Steven Passmore DC, PhD
The Spine Journal
Volume 19, Issue 9, Supplement, September 2019, Pages S78-S79
BACKGROUND CONTEXT
Opioid prescription for spinal pain while common, is no longer recommended by recent clinical practice guidelines. Opioid prescription rates in the US and Canada are double those in most European countries. A recent study found chiropractic care provided in Veterans Health Administration facilities resulted in reduced opioid prescriptions. Further research on populations with access to chiropractic care and opioid medication is warranted.
PURPOSE
To determine if chiropractic management of financially disadvantaged individuals, using opioid medications and diagnosed with spine or extremity conditions, reduced pain, and impacted opioid prescription frequency, or dosage.
STUDY DESIGN/SETTING
Retrospective analysis of prospectively collected quality assurance data. Data were collected in a publicly funded multidisciplinary health care facility (2011-2017) that includes primary care, a chiropractic program and an on-site pharmacy dispensary. The health care facility is exclusively utilized by a financially disadvantaged inner city population.
PATIENT SAMPLE
The typical opioid-using chiropractic program patient (N=64) had chronic lumbar region pain (>3 months) was female (59.4%) self-identified as Caucasian (50%), was 49.6 (SD = 13.6) years of age, and had an average BMI of 31.5 (SD 8.4) which is classified as obese. The majority were referred by their primary care physician who managed their prescriptions (66.7%).
OUTCOME MEASURES
Included: (1) numeric rating scale (NRS) for pain for each region (cervical, thoracic, lumbar, sacro-iliac and extremity); (2) number of chiropractic program patients prescribed opioids by the health care facility at baseline, visit 5 and discharge; and (3) dosage via the number of tablets per 24-hour period from T3 prescriptions filled at the health care facility.
METHODS
For each NRS region, percent change and a one-way analysis of variance (ANOVA) were calculated. The minimally clinically important difference (MCID) was defined as −20%. The ANOVA was a 1 Region x 3 Time Point (baseline, 5th visit, discharge) model. Posthoc paired Student’s t-tests were applied to dissect significant main effects. Percent change scores were calculated for both the number of people prescribed opioids within the clinic (n=38), and dosage via number of tablets per 24-hours for T3 the most common opioid prescribed (n=21).
RESULTS
Percent change in pain by region after chiropractic management were as follows: cervical (−30.8%), thoracic (−37.2%), lumbar (−40.5%), sacral (−43.9%) and extremity pain (−43.0%).
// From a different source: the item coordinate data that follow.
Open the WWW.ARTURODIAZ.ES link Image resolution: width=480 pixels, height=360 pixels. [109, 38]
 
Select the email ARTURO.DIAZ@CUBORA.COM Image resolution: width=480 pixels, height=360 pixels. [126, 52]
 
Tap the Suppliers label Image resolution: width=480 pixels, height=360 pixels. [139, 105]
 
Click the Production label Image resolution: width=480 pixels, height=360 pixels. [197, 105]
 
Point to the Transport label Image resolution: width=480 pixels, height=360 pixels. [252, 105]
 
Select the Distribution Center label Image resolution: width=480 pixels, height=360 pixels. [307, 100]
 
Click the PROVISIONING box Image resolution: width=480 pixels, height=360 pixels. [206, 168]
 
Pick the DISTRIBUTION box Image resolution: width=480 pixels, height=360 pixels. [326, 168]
For each region, main effects were found for pain level between baseline measures, visit 5, and discharge (p<0.001 for each). Posthoc tests revealed significant differences between baseline and visit 5, also baseline and discharge, but not between visit 5 and discharge for all regions. People using opioids prescribed within the health care center decreased 15.7% from baseline to visit 5, and 26.3% from baseline to discharge. The pooled number of T3 tablets per 24 hours used by the sample in the study population decreased 22.2% from baseline to visit 5.
CONCLUSIONS
Financially disadvantaged patients with an opioid relationship who underwent chiropractic management for spine and extremity conditions in a publicly funded health care facility responded to treatment evidenced through reduction in pain beyond a MCID. Opioid usage decreased over a brief trial of care in both percentage of users and dosage.